So far, we have seen a gradual easing into fall, but the nip in the air tells us what’s coming. The cooler weather is a reminder to be thankful for a home. Although having a home brings to mind a great many things, at a very basic level it is a place to retreat from the colder temperatures of our northern climate. Fall is also a time when the emergency of being without a home, and basic shelter, comes more sharply into focus.

People live in unsheltered conditions in Brunswick and the surrounding area at all times of the year. Recently, while greeting an arriving party at the train station in Brunswick, I saw a dim form wrapped around the base of a garbage can. As I looked more closely I could see that it was a human completely wrapped in a sleeping bag. It was an unseasonably warm night so there was reduced risk of frostbite or exposure, but that would not be the case for much longer.

The majority of folks we serve in our shelters have experienced some form of literally being without a home. The unsheltered experience of some of our recent guests have included:

  • Sleeping under a railroad bridge
  • Living in unsafe and unsanitary conditions in an overcrowded setting
  • Sleeping in cars
  • Sleeping in encampments
  • Sleeping in ditches and behind commercial buildings

It was just under two years ago that a Brunswick man, Russell Williams, was found dead along the railroad tracks in his sleeping bag after being outside on a bitterly cold late November night. At the time, for many that was a call to arms, and redoubling efforts to assure that his tragedy was never repeated. It was just a few months afterwards that COVID hit, and attentions were diverted to the local and global impact of the pandemic.

Since safety guidelines recommended that people shelter in place and avoid unnecessary moving, the CDC sponsored a ban on some types of evictions. In August the Supreme Court struck down another ban. Consequently, there is now no moratorium on evictions in Maine. It will take time for many of those evictions to be processed and result in actual loss of housing.

— DATA EXCERPTS —
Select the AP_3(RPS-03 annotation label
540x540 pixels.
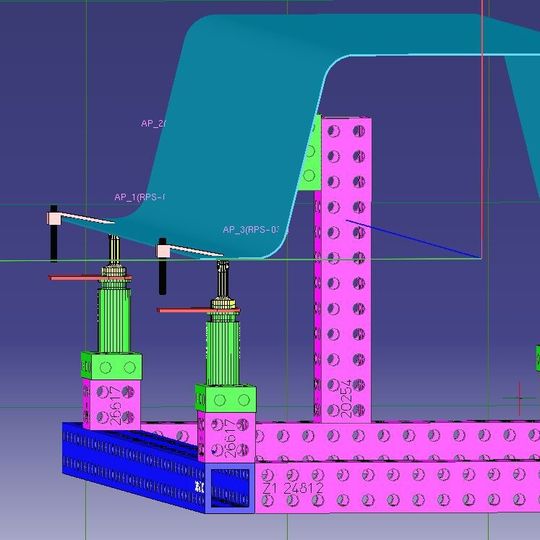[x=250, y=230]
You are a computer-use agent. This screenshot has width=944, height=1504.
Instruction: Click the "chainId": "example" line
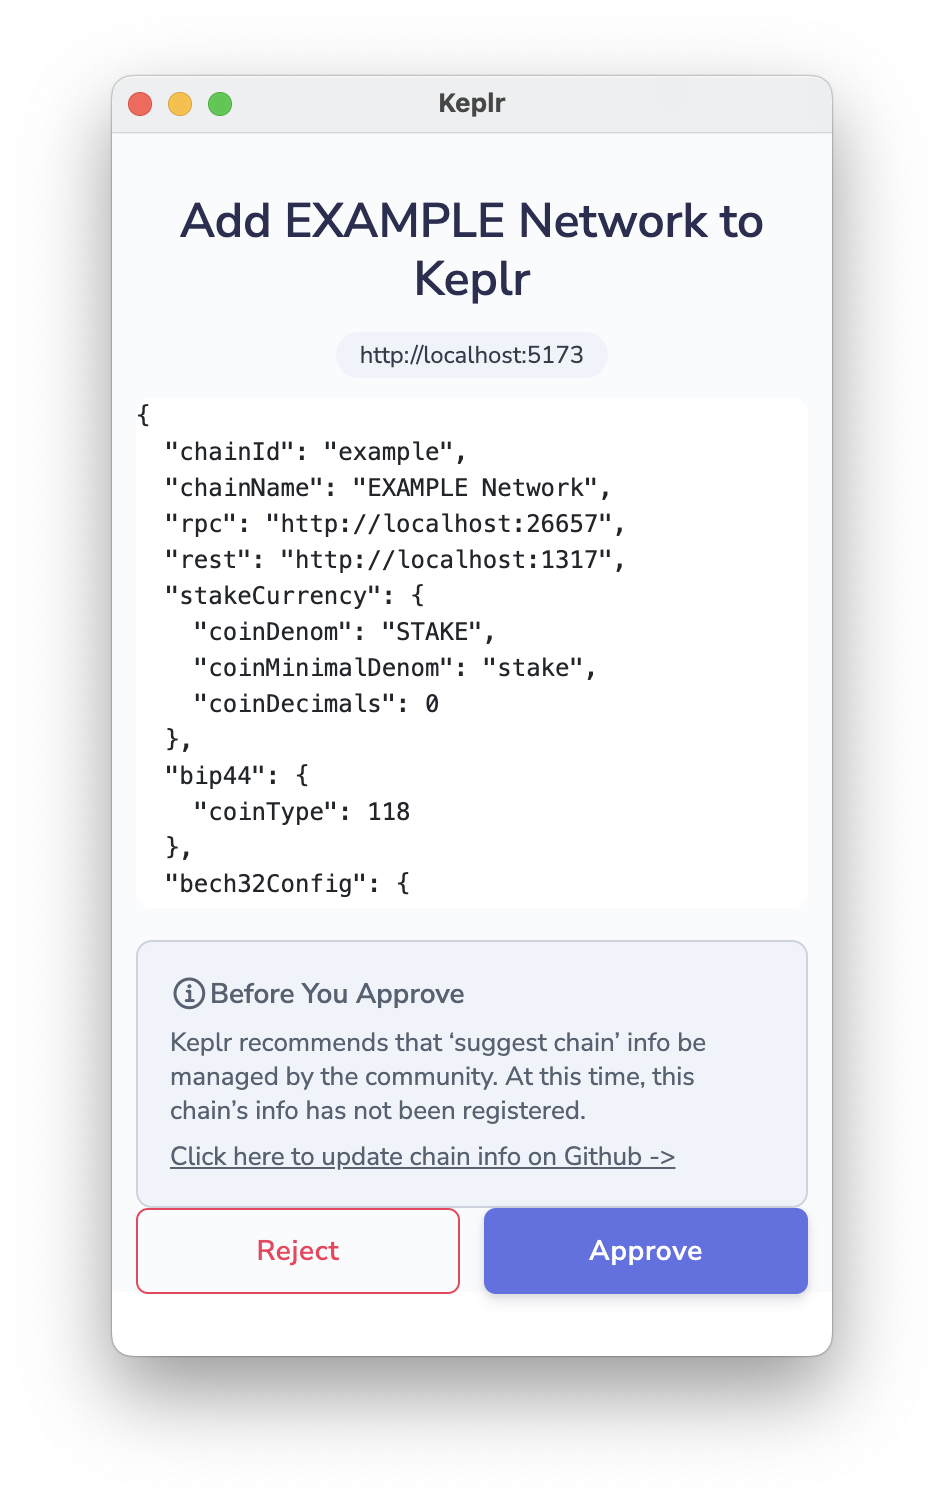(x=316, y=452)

— REQUIRED WORK —
Carry on the passage on homelessness in Brunswick from its final sentence. The items above are separate material from the passage on homelessness in Brunswick.

— EXPECTED ANSWER —
But it is anticipated that ultimately more people will be displaced and, with an already tight housing market, they will have few options for housing. For some, friends, family members, or other circumstances like a better paying job may provide a bridge to securing stable housing. A few, already living on the margins, will fall into homelessness. As I write this, we have seen an increase in requests for assistance from individuals and families either experiencing literal homelessness or on the verge of becoming homeless.

Our mission at Tedford Housing is to empower people to move from homelessness to home. For those who are at risk of homelessness, we work to resolve the crisis without them becoming homeless, through case management and housing assistance. When a household faces actual homelessness, we work to make that crisis as short as possible, and provide “wrap around” type case management to avoid a future loss of housing.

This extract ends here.